Я даже раздобыла у старшей по дому ключи от техпомещения в надежде оставлять коляску там, но за дверью стоял такой затхлый запах, что я не решилась. Сейчас же, глядя на белоснежную дверь, за которой скрывается не просто чистенькая и просторная «колясочная», но и уборная с пеленальным столиком и индивидуальными шкафчиками, в которых каждый может оставить свои личные предметы гигиены, испытываю неимоверное облегчение. Здесь нам будет лучше. Удобнее по крайней мере. Хотя бы первое время.

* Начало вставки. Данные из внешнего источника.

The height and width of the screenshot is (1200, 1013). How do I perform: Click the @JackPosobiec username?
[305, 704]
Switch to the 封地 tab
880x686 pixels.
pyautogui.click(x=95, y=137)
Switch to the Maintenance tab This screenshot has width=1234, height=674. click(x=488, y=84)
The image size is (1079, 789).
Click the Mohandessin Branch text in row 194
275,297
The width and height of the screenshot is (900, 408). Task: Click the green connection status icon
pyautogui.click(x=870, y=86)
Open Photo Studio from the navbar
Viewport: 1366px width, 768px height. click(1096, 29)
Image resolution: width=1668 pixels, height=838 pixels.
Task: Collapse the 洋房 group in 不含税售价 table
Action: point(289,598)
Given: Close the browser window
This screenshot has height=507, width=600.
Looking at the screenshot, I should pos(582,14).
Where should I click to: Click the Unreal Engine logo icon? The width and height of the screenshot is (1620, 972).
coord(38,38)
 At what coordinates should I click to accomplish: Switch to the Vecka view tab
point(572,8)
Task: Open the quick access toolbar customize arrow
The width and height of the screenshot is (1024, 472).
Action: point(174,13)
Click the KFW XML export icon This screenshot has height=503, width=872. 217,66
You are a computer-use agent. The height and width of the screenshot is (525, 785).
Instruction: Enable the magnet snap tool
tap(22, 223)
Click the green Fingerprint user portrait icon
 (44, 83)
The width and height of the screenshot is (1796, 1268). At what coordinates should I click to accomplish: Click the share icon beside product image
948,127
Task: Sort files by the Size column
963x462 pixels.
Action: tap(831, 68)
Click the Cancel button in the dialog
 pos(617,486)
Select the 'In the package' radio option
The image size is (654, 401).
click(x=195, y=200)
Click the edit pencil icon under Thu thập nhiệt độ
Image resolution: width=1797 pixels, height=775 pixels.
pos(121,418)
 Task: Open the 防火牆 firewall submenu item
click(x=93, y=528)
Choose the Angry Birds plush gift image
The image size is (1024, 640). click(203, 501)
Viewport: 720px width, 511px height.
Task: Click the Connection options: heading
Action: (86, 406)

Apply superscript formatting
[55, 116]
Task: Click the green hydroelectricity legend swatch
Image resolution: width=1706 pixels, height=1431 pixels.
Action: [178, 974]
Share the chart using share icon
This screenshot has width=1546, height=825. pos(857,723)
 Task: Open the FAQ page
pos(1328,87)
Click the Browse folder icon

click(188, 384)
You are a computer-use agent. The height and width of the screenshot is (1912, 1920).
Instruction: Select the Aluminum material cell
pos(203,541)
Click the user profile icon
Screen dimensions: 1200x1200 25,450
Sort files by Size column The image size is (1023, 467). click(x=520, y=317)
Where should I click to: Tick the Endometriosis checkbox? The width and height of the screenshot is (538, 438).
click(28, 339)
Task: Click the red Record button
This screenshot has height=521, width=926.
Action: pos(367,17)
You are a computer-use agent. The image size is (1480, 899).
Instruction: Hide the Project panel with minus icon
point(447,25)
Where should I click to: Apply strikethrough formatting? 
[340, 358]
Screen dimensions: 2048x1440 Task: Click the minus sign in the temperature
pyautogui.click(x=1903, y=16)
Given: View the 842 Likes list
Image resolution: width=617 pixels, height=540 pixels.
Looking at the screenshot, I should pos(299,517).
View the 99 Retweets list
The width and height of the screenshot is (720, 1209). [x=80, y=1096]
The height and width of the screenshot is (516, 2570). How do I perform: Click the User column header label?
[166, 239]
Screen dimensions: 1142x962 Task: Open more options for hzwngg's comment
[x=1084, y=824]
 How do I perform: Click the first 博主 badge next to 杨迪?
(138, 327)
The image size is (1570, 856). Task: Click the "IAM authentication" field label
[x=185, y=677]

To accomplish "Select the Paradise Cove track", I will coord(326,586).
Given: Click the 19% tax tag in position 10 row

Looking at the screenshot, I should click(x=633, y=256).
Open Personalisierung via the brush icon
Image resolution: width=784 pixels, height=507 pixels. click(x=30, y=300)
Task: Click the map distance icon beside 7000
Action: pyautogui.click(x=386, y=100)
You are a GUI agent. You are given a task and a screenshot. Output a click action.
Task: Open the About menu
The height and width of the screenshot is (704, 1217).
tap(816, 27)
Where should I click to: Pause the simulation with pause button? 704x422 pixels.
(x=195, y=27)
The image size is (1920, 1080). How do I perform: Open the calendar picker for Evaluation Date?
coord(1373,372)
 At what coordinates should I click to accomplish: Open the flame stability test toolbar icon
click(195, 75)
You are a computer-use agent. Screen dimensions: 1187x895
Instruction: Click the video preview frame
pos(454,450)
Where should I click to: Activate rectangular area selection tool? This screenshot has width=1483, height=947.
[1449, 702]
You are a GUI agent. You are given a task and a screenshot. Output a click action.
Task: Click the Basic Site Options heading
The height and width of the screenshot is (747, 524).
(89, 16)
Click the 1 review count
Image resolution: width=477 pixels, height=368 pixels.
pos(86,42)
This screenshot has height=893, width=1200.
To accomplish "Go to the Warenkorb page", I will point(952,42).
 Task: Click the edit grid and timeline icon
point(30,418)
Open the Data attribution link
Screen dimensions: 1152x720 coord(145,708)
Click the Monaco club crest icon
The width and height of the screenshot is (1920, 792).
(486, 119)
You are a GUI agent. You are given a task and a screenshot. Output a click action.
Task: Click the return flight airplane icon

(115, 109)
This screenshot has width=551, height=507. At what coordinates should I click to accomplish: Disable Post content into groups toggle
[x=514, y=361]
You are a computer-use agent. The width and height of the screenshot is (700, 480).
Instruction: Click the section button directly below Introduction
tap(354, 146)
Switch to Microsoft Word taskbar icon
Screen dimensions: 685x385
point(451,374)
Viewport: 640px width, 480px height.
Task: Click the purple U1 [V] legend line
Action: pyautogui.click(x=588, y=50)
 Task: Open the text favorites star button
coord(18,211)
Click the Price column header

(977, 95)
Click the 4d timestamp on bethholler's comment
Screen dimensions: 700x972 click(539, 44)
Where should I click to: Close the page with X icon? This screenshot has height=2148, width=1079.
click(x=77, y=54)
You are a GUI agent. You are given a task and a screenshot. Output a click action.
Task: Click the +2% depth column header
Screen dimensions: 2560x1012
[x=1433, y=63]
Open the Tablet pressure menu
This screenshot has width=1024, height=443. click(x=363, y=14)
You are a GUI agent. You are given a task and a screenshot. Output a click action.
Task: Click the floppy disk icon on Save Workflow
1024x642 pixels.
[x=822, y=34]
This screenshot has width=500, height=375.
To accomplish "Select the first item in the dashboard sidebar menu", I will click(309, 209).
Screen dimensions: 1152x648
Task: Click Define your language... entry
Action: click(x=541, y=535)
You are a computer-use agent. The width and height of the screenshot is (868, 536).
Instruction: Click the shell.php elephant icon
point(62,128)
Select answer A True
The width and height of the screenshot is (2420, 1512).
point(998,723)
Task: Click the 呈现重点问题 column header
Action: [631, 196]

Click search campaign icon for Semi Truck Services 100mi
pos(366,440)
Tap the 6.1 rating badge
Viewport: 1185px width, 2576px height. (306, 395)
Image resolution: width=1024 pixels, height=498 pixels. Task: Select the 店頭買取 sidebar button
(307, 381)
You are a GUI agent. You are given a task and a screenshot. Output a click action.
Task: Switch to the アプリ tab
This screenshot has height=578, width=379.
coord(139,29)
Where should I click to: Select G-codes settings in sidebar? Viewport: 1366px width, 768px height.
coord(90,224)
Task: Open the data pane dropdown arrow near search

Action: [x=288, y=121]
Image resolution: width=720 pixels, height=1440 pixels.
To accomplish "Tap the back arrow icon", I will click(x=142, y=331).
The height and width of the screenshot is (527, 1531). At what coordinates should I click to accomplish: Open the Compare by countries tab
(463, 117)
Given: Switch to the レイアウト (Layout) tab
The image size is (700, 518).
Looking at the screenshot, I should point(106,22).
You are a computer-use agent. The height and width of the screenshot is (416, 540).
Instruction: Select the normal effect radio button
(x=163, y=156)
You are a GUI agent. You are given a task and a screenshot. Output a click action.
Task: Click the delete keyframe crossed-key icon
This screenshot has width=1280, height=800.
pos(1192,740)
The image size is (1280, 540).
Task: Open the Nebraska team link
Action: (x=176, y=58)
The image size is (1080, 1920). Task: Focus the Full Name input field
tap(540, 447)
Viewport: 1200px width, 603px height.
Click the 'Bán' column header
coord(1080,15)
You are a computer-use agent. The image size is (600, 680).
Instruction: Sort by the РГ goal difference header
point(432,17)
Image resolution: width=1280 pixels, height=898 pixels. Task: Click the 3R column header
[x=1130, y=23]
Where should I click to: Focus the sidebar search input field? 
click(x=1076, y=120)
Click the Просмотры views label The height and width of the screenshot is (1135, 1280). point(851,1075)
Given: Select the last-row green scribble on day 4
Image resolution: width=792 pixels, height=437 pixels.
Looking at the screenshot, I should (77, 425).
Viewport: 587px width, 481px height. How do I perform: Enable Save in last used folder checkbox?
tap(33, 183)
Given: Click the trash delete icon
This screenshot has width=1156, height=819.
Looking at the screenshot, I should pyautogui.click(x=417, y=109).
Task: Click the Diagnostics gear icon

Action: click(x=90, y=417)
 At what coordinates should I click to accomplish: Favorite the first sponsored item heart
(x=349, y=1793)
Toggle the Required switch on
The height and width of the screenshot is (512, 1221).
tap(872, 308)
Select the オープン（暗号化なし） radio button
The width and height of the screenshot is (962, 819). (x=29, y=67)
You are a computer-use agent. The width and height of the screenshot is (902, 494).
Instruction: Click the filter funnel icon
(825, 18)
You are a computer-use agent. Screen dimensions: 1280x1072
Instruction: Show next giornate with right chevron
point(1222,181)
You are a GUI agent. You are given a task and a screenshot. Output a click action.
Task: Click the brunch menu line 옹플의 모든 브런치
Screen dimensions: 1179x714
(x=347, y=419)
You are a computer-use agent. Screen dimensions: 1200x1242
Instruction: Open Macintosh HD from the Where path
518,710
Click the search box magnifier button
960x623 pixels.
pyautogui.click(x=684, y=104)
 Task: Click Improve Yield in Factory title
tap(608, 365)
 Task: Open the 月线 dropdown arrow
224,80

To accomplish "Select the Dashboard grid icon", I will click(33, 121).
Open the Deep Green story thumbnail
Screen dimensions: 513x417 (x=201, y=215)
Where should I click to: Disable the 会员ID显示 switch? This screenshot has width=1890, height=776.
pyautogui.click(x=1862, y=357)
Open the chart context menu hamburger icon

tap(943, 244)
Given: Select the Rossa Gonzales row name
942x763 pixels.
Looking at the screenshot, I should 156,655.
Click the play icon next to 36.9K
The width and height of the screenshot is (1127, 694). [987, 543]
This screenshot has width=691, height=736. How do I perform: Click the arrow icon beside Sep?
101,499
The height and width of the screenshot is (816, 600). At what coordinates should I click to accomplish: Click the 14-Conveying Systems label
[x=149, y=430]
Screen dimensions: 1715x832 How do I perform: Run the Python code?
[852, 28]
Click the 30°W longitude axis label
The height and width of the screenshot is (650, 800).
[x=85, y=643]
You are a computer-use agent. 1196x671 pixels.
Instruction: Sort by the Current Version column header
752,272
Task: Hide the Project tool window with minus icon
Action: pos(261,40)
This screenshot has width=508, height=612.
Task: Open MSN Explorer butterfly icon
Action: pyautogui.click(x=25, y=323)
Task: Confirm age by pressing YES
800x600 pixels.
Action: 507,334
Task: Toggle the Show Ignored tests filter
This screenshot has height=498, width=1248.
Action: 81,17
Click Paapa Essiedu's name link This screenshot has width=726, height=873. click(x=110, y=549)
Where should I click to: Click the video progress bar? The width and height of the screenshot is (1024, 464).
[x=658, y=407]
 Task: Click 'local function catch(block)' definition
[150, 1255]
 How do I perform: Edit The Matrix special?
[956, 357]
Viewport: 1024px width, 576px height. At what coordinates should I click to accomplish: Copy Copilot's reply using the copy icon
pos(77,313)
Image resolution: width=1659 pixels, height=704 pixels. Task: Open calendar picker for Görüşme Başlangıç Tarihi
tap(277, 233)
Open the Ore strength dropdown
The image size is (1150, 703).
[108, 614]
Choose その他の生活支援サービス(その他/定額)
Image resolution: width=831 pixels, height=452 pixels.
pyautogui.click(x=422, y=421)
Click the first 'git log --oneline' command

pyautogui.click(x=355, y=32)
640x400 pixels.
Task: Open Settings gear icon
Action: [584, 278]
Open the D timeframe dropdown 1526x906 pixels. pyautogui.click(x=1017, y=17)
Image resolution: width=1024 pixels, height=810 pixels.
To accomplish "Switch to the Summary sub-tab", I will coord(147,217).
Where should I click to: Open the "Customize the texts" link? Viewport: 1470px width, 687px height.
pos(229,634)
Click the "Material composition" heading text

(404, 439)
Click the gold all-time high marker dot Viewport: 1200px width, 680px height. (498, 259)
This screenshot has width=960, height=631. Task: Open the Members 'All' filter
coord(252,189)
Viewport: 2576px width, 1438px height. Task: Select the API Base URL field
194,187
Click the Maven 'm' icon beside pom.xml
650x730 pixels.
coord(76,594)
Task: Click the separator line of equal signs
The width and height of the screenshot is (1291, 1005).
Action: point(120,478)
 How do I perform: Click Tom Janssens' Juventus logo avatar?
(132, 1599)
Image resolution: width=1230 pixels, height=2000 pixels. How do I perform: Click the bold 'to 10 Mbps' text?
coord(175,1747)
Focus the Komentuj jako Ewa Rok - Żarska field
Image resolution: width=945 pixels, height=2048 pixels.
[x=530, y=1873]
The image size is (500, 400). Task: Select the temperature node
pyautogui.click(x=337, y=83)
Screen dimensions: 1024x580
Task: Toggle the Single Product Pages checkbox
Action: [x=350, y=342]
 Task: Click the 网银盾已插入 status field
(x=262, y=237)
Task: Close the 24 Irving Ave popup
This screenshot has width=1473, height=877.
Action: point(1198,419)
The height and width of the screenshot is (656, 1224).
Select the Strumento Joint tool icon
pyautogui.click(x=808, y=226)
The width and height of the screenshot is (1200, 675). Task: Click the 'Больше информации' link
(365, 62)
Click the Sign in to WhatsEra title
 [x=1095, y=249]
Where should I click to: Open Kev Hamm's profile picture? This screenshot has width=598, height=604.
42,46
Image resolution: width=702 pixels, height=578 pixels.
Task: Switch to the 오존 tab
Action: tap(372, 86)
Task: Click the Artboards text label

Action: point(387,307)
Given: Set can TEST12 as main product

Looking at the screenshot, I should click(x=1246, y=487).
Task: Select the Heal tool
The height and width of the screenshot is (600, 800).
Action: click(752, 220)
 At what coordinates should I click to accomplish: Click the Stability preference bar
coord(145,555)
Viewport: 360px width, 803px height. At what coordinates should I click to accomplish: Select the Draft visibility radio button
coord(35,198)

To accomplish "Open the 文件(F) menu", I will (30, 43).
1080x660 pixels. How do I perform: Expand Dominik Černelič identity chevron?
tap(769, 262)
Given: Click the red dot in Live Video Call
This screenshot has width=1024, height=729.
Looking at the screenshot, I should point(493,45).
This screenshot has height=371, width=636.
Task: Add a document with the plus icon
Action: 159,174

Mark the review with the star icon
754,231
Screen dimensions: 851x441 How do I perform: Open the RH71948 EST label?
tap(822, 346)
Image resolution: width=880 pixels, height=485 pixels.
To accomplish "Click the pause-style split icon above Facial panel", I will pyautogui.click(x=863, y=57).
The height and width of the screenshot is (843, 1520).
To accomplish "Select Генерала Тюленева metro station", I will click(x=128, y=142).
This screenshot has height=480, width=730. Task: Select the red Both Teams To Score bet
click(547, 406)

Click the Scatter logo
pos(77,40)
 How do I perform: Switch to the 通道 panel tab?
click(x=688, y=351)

И все равно начинаю задыхаться стоит нам зайти в квартиру. Меня будто плотным облаком из воспоминаний накрывает. Они пропитывают одежду, оседают на коже, проникают в кровь. Наше гнездо. Наша крепость.
— Что ты делаешь? — лепечу удивлённо, когда Марк падает на одно колено передо мной.
— Помогаю тебе разуться, — поясняет, дёргая бегунок на моем сапожке.
— Аккуратнее, — прошу смущённо. — Там молния расходится, если резко потянуть.
Марк молча замирает, а мне почему-то становится жутко стыдно. И сапог своих, и дешёвой молнии и даже пряжки, которую я несколько раз пришивала, но она продолжала отваливаться в самый неподходящий момент.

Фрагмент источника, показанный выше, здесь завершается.